■ **Условие задания**: Из скольких томов, согласно приведённому отрывку, состояла подаренная «Энциклопедия Брокгауза» издания 1966 года?

■ **Приведённый отрывок**:
::::::::::

Я продолжаю притворяться, что я не слепец, продолжаю покупать книги, продолжаю наполнять книгами мой дом. Недавно мне подарили «Энциклопедию Брокгауза» издания 1966 года. Я ощутил присутствие этих книг в моем доме, это было ощущение счастья. «Энциклопедия» состояла из двадцати четырех томов, напечатанных готическим шрифтом, который я не мог прочесть, с картами и гравюрами, которых я не мог увидеть, и все-таки книги были там. Я чувствовал их дружеское притяжение. Думаю, что книга это одна из возможностей обрести счастье.
Сейчас поговаривают об исчезновении книги; я считаю такое невозможным. Мне скажут, что нет никакой разницы между книгой, газетой или пластинкой. Разница в том, что газету читают, чтобы забыть, пластинку тоже слушают, чтобы забыть, это механическое, в общем-то пустяшное занятие. А книгу читают, чтобы запомнить.

::::::::::

■ **Исходные данные**:
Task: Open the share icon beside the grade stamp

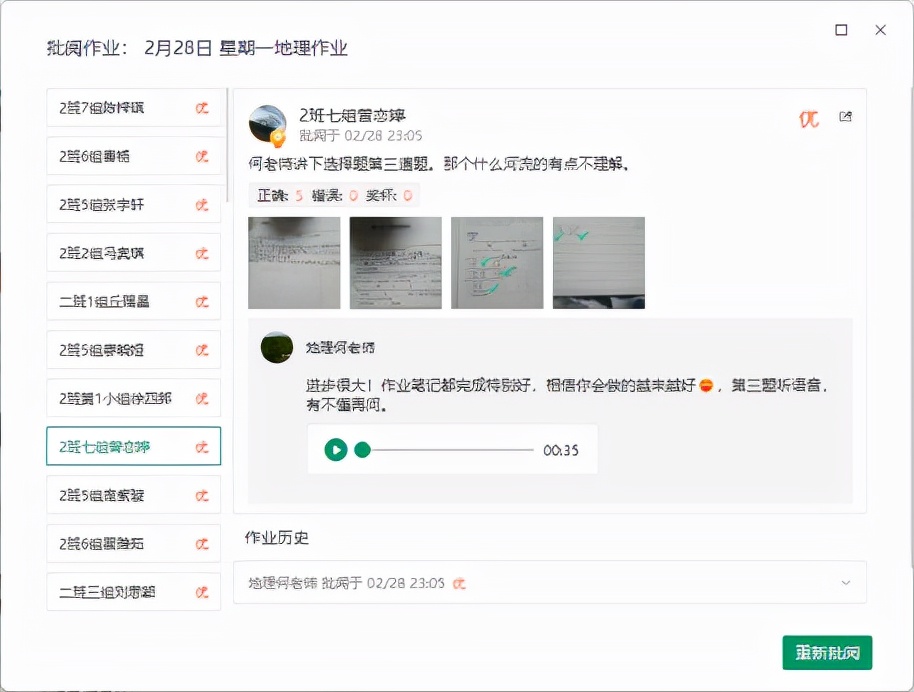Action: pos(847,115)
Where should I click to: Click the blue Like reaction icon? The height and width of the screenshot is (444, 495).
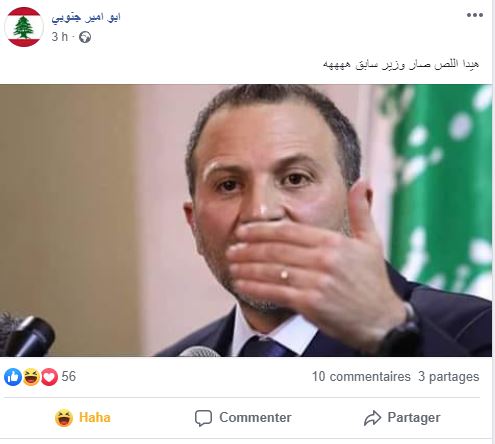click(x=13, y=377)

::::::::::

■ **Выполненное задание**: Из двадцати четырех томов.